Kato, por sua vez, é o asiático-talento.

Jay Chou, conhecido por sua música, interpretando um serviçal multitarefas.

Todo o trabalho e ação são sempre realizados por ele, que também não fica tão atrás no quesito objetificação feminina. É subjugado e maltratado por seu chefe (relação que Britt mesmo faz questão de ressaltar algumas vezes – ele é seu chefe, seu dono, e não seu parceiro) durante 90% do filme. O que resulta inclusive numa cena de luta que causa pouca emoção entre os dois, que tem como fundamento decidir quem é o mais fodão (juro, assim mesmo). Ah, Kato também não obtêm um apelido divertido, tampouco é considerado parceiro do Besouro. Mas sua ingenuidade não o permite enraivecer por esses pormenores.

Frases e comportamentos do tipo “duvido que você tenha coragem, sua vadiazinha” e “eu sou mais macho/rico/branco/norte-americano que você” são repetidos durante o tempo inteiro, e a lição que se tem no final é que: mesmo que você seja um completo imbecil repulsivo, você ainda pode ser um herói.

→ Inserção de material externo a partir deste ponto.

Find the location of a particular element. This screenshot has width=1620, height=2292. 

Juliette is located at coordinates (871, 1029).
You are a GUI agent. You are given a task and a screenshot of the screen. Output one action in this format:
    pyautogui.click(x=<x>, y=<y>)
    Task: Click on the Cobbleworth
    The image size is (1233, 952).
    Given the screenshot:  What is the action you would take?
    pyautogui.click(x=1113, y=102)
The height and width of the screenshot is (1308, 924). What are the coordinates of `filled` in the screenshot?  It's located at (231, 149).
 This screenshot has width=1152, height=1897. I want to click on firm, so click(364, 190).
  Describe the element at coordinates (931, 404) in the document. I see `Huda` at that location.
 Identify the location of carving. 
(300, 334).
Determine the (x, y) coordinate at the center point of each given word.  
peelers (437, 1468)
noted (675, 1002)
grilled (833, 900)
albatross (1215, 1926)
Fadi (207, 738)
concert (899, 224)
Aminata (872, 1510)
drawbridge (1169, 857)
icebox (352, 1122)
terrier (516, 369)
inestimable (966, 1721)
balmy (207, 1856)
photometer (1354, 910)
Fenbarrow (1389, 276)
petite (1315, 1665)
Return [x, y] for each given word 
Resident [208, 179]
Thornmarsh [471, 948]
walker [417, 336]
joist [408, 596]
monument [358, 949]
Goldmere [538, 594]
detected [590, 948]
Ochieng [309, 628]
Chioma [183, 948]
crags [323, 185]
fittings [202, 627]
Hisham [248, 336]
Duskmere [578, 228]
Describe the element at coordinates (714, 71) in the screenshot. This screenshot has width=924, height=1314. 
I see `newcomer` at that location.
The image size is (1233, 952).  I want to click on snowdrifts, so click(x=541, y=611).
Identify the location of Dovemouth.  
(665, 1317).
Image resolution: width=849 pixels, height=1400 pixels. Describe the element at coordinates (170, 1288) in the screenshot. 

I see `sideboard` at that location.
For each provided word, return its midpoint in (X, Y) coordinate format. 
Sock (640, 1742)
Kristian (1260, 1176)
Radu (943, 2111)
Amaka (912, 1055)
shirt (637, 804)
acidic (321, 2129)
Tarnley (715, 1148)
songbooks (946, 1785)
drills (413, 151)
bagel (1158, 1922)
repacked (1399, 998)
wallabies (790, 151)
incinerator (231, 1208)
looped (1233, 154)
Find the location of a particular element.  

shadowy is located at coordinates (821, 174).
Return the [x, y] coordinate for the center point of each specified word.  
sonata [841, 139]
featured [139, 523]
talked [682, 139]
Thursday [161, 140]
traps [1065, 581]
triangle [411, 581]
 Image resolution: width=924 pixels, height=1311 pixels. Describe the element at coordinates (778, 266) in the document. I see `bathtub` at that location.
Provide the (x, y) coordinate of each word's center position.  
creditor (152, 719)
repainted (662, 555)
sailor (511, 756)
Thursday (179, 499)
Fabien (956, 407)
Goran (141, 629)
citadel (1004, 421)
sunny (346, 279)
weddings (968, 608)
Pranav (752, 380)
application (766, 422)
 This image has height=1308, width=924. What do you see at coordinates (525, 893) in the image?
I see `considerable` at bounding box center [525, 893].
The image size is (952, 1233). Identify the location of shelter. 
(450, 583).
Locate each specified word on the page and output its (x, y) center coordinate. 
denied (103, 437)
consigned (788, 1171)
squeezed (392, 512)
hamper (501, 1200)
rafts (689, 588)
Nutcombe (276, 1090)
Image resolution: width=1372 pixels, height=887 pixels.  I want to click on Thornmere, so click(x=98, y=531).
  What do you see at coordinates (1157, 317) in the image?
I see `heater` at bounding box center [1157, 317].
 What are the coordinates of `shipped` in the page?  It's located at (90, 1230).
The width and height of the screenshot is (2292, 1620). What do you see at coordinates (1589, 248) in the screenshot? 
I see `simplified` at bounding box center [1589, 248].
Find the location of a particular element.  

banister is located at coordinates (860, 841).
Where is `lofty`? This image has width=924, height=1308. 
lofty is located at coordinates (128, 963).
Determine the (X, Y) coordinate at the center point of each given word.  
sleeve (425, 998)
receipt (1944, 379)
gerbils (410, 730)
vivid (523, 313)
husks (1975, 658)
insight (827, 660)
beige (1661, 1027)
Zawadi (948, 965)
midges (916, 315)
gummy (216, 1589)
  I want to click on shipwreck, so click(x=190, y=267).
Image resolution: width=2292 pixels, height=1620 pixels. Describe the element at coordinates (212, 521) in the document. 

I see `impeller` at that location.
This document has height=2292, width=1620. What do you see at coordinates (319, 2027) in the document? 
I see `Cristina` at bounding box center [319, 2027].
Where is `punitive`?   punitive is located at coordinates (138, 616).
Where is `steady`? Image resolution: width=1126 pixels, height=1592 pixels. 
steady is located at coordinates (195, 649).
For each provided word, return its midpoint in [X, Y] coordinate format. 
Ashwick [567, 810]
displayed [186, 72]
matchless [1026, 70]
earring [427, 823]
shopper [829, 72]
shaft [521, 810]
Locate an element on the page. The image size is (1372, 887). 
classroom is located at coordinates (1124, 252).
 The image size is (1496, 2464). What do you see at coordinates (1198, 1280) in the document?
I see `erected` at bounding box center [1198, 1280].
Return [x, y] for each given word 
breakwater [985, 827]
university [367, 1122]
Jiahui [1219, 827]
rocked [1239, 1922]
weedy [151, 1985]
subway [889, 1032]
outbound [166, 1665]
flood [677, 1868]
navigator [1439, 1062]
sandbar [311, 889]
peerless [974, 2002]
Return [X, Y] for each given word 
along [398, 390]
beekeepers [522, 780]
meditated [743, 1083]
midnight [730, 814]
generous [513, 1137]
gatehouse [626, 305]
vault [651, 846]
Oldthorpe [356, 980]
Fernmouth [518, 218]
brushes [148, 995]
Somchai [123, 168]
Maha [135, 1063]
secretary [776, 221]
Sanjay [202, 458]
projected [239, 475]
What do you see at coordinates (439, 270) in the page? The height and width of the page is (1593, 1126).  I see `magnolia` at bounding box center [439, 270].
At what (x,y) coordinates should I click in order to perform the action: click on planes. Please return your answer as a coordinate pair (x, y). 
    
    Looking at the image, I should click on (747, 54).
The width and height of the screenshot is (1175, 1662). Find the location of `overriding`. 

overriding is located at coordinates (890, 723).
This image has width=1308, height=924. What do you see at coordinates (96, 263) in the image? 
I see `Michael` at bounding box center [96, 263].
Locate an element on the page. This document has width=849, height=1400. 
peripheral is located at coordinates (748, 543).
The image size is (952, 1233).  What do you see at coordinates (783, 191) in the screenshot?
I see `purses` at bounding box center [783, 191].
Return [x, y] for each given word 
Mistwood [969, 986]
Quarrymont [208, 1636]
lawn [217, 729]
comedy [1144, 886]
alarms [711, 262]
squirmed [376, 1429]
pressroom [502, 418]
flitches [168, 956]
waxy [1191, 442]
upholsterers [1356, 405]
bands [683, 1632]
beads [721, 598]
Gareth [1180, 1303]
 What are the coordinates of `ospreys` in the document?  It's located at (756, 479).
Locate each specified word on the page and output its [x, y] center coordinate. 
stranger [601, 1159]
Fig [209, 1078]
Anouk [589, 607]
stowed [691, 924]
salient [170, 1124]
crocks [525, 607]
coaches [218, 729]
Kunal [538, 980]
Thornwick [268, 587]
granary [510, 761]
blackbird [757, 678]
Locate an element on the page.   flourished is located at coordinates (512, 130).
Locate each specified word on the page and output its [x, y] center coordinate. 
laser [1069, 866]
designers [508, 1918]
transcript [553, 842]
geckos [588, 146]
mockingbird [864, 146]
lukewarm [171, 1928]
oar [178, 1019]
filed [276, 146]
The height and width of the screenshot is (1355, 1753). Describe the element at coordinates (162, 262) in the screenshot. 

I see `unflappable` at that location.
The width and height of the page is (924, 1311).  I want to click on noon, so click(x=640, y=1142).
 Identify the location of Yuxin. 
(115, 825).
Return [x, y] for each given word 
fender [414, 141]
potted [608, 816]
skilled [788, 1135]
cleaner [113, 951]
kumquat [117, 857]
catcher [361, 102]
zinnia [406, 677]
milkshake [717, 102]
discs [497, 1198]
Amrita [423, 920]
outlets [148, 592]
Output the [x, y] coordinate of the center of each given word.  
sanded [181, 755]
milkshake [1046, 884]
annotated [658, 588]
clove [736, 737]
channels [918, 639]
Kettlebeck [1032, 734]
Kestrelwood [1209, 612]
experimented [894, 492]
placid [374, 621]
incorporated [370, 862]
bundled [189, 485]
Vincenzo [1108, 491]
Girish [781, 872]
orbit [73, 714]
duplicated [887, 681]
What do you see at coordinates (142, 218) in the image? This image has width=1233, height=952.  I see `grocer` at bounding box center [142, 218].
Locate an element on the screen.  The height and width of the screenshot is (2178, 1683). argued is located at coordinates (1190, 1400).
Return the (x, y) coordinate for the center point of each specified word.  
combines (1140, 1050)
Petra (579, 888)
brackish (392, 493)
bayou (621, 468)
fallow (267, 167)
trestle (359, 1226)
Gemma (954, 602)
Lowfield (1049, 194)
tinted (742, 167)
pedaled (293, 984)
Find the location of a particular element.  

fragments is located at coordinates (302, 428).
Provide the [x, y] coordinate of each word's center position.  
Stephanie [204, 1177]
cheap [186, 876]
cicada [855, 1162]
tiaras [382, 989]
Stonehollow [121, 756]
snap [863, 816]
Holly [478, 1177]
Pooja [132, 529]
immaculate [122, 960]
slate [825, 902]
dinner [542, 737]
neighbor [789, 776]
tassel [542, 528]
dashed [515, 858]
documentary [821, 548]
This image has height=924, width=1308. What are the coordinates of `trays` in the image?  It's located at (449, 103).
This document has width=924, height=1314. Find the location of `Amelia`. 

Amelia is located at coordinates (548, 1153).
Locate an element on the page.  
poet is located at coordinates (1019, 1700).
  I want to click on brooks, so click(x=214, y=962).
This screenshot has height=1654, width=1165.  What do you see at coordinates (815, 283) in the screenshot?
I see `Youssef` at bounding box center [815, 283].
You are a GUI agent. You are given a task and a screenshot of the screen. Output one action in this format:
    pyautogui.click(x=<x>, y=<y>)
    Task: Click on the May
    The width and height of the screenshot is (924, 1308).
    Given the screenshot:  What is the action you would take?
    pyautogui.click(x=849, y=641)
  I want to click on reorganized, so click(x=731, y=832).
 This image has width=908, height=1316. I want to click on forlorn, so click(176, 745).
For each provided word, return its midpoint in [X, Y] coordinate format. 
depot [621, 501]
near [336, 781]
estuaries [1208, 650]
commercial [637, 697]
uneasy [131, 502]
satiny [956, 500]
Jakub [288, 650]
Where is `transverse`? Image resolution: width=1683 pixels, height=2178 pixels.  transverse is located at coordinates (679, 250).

Enfim, sobrevivemos a essa sessão de tortura. Enquanto caminhávamos para casa, eu contava para o meu companheiro sobre aquele texto que linkei aqui no começo desse post, da mulher afirmativa sobre já termos tudo, que o mundo pra nós é muito lindo, que somos privilegiadas, ganhamos mais que os homens e tal. Mas fui interrompida por uma cena que acontecia na calçada em que estávamos.

Um homem, visivelmente alterado, gritava com duas mulheres. A uma delas, apontou o dedo no rosto, bem próximo, e declarou em alto tom “Se eu descobrir que você está me traindo, eu te mato. Eu arrebento a sua cara inteira”. 

Ambas reagiram dizendo que ele não sabia do que estava falando. A gritaria prosseguiu enquanto diminuímos os passos para garantir que caso a ameaça prosseguisse, não fosse impune. Percebemos que diversas pessoas assistiam ao show, e alguns seguranças de um estabelecimento próximo já estavam de prontidão caso algo ocorresse.

Prosseguimos para casa. Naqueles dois ou três minutos, sabemos que aquela mulher não foi espancada ou morta. Porém enquanto estou escrevendo isso, não posso garantir que se manteve assim, até porque, a cada cinco minutos, duas mulheres são espancadas.

Reconheço meus privilégios por ser branca, por ser classe-média, por não estar na rua me prostituindo pois os meus filhos tem fome. Não me admiro por isso e tampouco julgo ser uma qualidade, mas compreendo que a minha vivência não é a mesma do que a da moça que vi sendo ameaçada horas atrás. É justamente por isso que alegar que o mundo para nós é lindo, em nome de todas as mulheres que fazem parte dele, seria de uma imbecilidade tamanha de quem o afirma, ou da parte de quem gasta milhões fazendo filmes que validam essa opressão. Assim como é por parte de qualquer indivíduo que não possua empatia (ou viva em uma bolha embaçada) suficiente para se ver que não, ser mulher não é agradável no patriarcado.